DATA FOR ANALYSIS:
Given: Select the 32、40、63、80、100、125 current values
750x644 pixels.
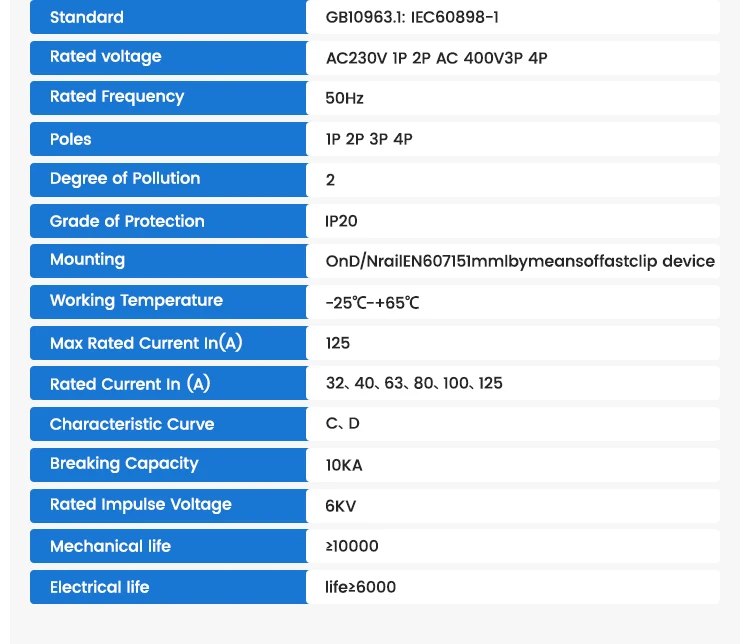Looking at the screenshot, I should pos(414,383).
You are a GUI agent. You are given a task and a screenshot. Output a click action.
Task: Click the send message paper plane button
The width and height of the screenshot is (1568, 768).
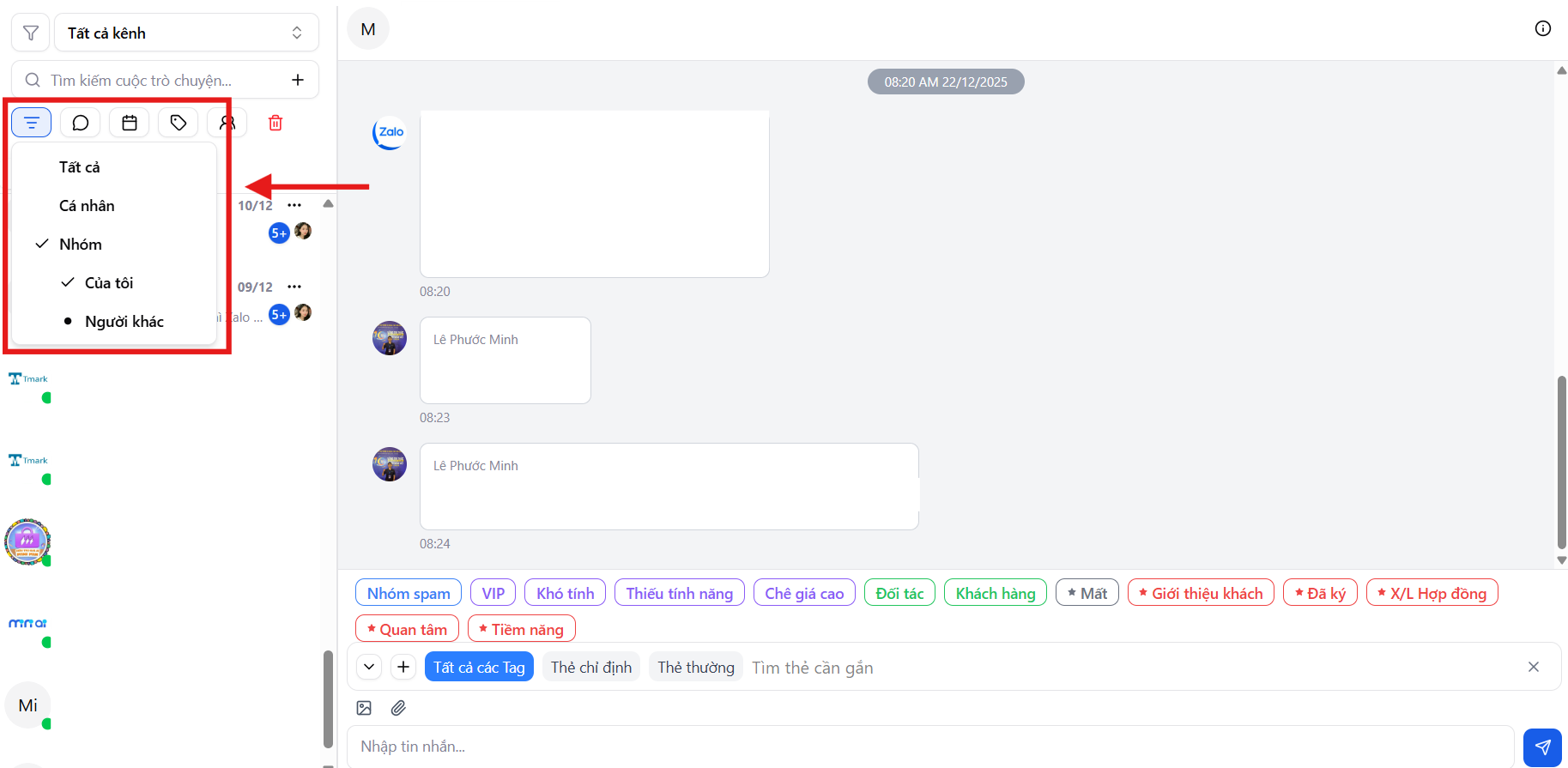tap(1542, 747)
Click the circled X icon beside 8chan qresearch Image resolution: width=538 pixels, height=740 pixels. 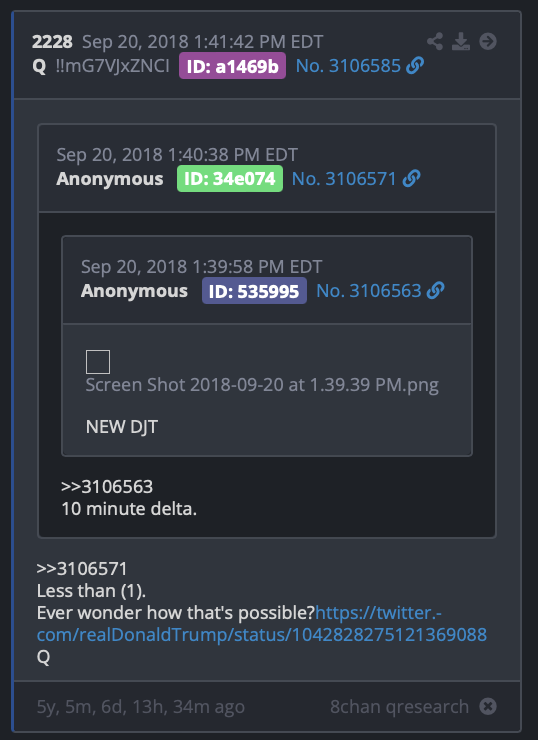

==

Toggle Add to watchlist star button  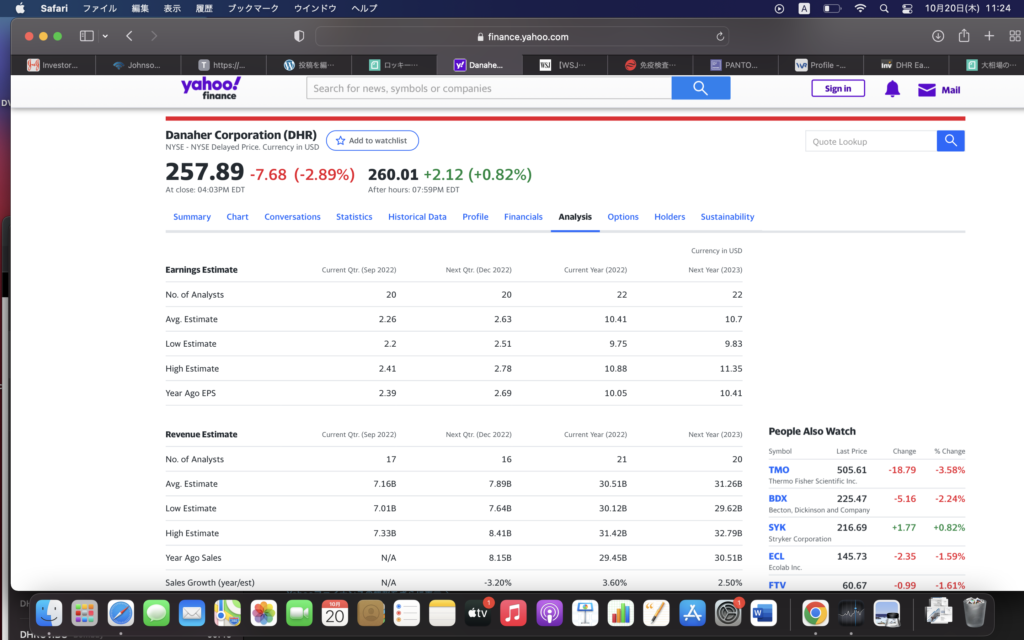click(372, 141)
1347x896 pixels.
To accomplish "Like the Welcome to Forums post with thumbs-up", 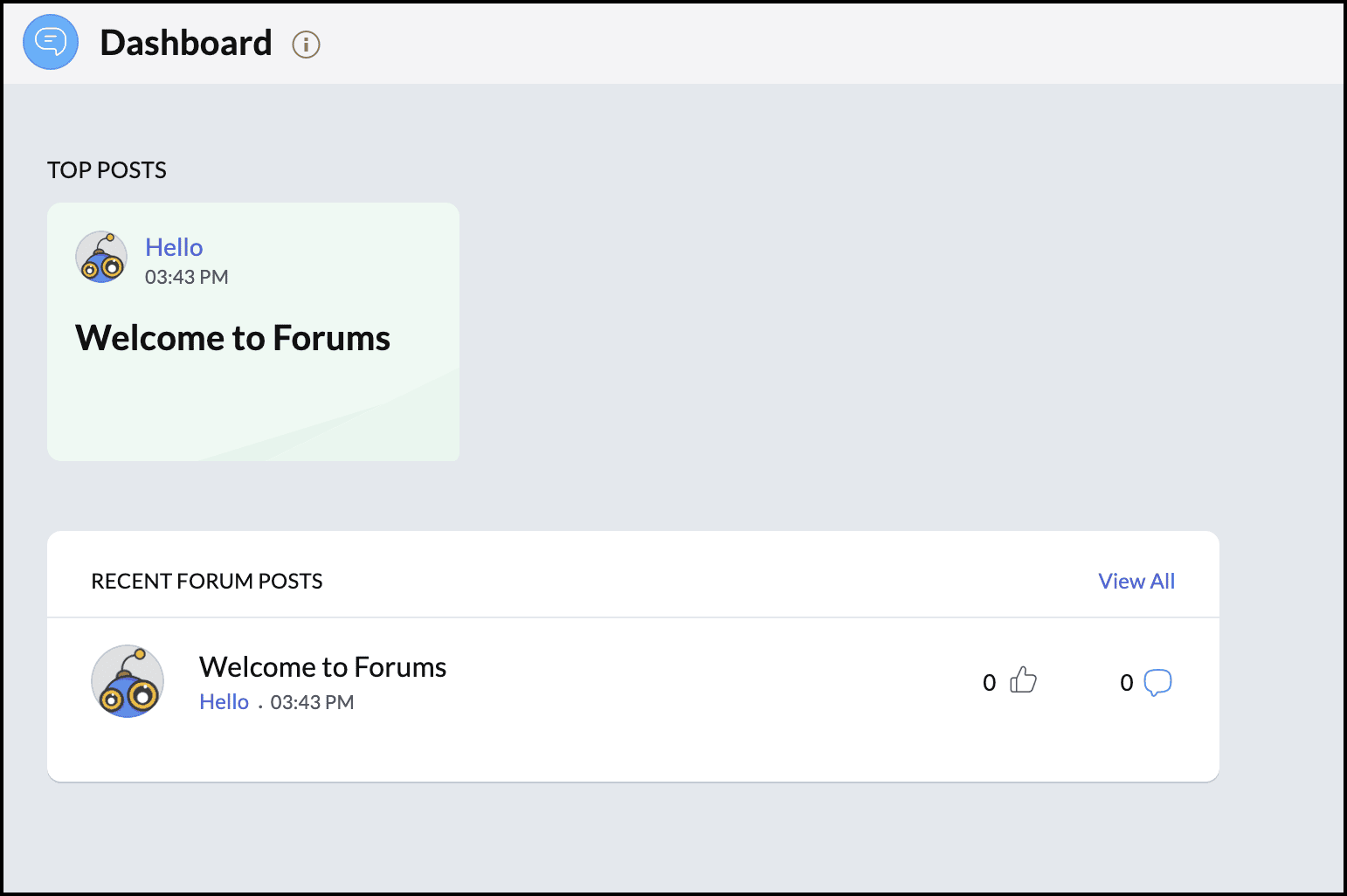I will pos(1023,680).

PROMPT: From the records above, quote word for word only the lines beginning at the line that has "750x644 pixels." and stopping after the line that has "Click the circled". Omit the pictures.

TASK OUTPUT:
750x644 pixels.
Looking at the screenshot, I should pos(414,383).
You are a GUI agent. You are given a task and a screenshot. Output a click action.
Task: Click the send message paper plane button
The width and height of the screenshot is (1568, 768).
tap(1542, 747)
Click the circled X icon beside 8chan qresearch Image resolution: width=538 pixels, height=740 pixels. 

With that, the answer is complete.